Do you run to the bathroom instead of running around the track?
If incontinence is interfering with your daily activities, it’s time to seek help. With the right treatment approach, you can control incontinence rather than letting it control you.
Millions of Americans — the majority women — suffer from some form of incontinence, especially as they grow older.
Some women may hold back a laugh or a sneeze for fear of urine leakage.
Other women cannot be too far from a restroom for fear of not making it in time.
While there are several types of incontinence the most common are stress and urge or a combination of the two.

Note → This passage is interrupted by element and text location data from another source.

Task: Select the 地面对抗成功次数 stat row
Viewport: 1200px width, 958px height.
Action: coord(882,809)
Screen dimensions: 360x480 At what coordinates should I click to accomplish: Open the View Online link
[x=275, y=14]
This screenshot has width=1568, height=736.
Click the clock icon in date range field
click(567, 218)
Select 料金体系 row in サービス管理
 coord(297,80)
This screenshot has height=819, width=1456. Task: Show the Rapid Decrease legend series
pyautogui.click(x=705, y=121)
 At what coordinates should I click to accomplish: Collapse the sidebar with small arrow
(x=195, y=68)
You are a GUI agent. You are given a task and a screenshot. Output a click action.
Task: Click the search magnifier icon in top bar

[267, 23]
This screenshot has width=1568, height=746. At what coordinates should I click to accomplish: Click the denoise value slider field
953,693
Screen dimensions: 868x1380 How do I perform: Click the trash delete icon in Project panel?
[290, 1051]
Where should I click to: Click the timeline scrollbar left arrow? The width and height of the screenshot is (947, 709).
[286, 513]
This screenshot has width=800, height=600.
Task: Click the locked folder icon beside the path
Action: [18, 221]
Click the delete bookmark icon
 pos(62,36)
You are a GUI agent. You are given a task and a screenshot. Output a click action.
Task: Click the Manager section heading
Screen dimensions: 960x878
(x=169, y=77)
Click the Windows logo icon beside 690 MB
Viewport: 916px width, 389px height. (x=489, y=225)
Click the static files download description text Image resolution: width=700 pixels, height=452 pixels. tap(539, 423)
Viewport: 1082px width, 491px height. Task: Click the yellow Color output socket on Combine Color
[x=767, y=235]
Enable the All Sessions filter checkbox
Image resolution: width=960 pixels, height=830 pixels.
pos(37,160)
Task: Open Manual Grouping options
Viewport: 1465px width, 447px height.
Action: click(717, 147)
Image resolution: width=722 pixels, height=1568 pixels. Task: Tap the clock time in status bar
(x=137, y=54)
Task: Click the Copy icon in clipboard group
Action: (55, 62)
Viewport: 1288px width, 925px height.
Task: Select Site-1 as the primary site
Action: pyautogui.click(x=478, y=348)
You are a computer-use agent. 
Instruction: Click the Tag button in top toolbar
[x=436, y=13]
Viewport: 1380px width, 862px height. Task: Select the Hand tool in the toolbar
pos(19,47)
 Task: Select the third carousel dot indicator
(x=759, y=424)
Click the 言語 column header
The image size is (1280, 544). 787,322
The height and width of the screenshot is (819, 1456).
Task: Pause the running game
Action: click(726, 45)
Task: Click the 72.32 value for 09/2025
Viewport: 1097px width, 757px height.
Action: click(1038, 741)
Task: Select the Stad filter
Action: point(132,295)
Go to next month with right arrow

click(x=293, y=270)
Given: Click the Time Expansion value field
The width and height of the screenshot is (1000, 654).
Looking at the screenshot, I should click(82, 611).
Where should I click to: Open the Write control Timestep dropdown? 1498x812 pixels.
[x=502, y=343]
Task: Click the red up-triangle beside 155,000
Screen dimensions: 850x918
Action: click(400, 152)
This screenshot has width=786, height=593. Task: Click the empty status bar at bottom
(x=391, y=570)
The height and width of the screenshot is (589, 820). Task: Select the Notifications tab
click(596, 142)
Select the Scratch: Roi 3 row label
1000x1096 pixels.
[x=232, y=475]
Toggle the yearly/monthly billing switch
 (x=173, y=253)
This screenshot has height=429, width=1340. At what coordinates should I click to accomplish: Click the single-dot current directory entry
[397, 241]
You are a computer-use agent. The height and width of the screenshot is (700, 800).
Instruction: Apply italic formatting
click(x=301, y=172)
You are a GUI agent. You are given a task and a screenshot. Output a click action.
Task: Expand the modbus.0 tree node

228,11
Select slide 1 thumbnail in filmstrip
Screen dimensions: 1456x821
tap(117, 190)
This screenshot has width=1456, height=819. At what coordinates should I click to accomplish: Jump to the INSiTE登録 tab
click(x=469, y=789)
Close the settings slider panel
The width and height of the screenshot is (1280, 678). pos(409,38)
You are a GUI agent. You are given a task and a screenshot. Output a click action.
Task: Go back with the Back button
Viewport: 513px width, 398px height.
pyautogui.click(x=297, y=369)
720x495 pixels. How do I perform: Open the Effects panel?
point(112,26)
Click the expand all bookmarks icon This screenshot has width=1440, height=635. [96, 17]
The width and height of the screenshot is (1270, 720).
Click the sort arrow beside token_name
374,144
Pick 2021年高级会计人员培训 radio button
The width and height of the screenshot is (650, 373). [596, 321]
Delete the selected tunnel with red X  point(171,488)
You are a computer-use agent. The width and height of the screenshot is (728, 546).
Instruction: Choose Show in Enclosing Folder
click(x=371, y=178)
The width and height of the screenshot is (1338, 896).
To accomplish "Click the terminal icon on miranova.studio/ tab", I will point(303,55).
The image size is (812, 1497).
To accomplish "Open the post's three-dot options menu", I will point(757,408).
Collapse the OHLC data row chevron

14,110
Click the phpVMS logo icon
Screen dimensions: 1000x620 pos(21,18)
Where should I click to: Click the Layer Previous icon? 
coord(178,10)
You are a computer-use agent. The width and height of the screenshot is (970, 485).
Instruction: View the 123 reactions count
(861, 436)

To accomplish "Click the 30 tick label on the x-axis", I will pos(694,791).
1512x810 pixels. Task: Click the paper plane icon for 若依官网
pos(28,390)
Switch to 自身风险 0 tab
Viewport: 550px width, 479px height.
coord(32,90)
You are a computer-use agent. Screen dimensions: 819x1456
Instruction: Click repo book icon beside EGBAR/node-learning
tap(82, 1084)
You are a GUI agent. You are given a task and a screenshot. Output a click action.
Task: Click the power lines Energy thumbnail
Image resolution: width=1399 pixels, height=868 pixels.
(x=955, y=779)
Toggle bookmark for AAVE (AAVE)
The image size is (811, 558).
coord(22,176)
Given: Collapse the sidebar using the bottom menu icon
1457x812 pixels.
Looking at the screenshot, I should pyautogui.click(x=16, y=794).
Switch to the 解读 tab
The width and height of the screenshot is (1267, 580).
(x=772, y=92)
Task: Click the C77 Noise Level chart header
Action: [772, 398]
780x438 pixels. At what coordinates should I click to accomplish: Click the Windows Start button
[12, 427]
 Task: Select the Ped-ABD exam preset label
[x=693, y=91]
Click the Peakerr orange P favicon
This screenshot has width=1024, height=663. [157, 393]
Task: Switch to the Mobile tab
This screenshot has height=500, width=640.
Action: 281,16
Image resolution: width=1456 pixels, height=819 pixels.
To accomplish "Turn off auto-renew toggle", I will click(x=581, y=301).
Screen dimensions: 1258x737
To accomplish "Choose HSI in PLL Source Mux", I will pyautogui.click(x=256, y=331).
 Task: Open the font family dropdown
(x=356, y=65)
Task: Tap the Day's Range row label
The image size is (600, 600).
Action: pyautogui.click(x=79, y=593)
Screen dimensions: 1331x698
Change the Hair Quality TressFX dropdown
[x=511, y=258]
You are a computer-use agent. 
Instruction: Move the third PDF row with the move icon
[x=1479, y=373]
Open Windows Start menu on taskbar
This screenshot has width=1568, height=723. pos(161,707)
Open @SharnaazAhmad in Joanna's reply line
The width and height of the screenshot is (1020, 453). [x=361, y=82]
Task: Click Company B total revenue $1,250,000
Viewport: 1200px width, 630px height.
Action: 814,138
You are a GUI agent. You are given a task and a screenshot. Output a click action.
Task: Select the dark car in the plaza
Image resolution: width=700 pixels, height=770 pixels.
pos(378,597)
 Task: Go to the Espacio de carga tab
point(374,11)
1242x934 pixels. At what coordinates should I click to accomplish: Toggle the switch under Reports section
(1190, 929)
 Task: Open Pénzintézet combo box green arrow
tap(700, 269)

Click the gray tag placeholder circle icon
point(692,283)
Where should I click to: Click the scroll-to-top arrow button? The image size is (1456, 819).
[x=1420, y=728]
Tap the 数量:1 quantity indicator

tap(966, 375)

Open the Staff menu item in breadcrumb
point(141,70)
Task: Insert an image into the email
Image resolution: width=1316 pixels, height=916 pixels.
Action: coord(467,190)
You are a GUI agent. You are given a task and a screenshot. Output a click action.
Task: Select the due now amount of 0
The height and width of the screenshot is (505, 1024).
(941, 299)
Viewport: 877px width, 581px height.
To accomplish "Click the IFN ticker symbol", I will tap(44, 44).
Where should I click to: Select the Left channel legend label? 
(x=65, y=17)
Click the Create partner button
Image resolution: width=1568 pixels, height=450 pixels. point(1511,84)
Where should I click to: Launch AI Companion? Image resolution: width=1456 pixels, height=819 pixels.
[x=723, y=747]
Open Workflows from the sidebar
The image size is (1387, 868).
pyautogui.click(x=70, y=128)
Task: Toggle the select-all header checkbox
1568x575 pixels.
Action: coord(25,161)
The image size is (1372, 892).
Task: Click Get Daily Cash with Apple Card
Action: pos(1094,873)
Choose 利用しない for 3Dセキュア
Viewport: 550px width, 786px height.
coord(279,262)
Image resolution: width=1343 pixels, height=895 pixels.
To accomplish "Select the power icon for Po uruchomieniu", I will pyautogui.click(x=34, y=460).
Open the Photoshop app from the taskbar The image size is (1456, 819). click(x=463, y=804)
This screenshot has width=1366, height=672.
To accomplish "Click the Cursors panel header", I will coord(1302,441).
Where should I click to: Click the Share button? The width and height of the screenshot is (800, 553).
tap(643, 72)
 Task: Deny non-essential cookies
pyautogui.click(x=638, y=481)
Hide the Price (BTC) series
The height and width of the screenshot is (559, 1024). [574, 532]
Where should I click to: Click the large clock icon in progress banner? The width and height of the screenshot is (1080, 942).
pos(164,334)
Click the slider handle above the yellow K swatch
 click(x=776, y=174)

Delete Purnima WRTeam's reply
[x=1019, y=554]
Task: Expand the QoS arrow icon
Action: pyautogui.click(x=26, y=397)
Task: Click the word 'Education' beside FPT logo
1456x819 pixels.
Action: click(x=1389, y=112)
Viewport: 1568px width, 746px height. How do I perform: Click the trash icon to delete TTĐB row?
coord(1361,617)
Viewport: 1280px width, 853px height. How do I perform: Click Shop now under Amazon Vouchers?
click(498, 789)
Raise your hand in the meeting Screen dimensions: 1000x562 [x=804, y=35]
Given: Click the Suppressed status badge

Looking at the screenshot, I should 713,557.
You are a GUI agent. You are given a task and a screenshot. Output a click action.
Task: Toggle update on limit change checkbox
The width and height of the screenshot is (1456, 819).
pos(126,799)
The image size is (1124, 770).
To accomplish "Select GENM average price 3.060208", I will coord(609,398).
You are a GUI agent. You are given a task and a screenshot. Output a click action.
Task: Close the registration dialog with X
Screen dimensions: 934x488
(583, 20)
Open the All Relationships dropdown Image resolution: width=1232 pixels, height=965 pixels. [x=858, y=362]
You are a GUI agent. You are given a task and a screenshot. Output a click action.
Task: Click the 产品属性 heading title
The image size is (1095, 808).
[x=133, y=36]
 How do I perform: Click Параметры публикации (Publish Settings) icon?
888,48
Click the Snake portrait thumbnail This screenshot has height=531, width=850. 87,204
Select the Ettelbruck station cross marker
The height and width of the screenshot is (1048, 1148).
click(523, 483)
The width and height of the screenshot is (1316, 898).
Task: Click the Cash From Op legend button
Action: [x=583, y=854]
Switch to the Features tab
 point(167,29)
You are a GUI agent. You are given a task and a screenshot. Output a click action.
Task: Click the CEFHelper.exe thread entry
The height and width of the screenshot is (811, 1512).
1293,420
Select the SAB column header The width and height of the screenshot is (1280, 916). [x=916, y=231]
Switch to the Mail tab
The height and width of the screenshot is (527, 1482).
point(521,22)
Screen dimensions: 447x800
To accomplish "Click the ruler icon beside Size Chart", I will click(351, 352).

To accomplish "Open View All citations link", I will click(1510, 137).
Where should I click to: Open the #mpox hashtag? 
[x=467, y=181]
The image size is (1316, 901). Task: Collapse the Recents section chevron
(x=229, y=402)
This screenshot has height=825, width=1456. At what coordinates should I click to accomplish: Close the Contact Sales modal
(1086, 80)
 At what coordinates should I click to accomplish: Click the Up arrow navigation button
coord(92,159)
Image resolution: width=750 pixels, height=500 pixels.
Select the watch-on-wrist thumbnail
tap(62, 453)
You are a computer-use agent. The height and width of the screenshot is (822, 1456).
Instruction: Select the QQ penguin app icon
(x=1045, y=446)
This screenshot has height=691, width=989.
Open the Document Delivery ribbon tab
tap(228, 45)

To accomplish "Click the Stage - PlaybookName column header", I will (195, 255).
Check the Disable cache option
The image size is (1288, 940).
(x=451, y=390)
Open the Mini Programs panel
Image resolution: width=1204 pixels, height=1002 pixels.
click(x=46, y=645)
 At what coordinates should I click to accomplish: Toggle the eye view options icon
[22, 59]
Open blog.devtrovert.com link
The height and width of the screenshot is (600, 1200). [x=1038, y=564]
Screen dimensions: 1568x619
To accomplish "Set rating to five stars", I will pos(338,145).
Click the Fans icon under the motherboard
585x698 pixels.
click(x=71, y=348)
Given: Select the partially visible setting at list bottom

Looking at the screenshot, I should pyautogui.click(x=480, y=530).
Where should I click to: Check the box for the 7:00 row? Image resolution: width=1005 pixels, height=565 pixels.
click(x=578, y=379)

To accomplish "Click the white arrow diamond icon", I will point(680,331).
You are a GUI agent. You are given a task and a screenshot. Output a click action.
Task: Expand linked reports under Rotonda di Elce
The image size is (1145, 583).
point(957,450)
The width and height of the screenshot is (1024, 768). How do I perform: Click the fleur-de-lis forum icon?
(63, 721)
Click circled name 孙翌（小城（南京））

Stress incontinence occurs when pelvic muscles are weakened or damaged, causing the bladder to leak during exercise, coughing, sneezing, laughing or any body movement that puts pressure on the bladder.
Urge incontinence, the urgent need to pass urine and the inability to get to the toilet in time, occurs when nerve passages along the pathway from the bladder to the brain are damaged, causing a sudden bladder contraction that cannot be consciously stopped. Urge incontinence is also referred to as overactive bladder.
Though many women are shy about discussing incontinence with their doctor, it is a common condition that should not be swept under the rug.
There are many factors that can contribute to incontinence with pregnancy, childbirth and menopause among the main causes.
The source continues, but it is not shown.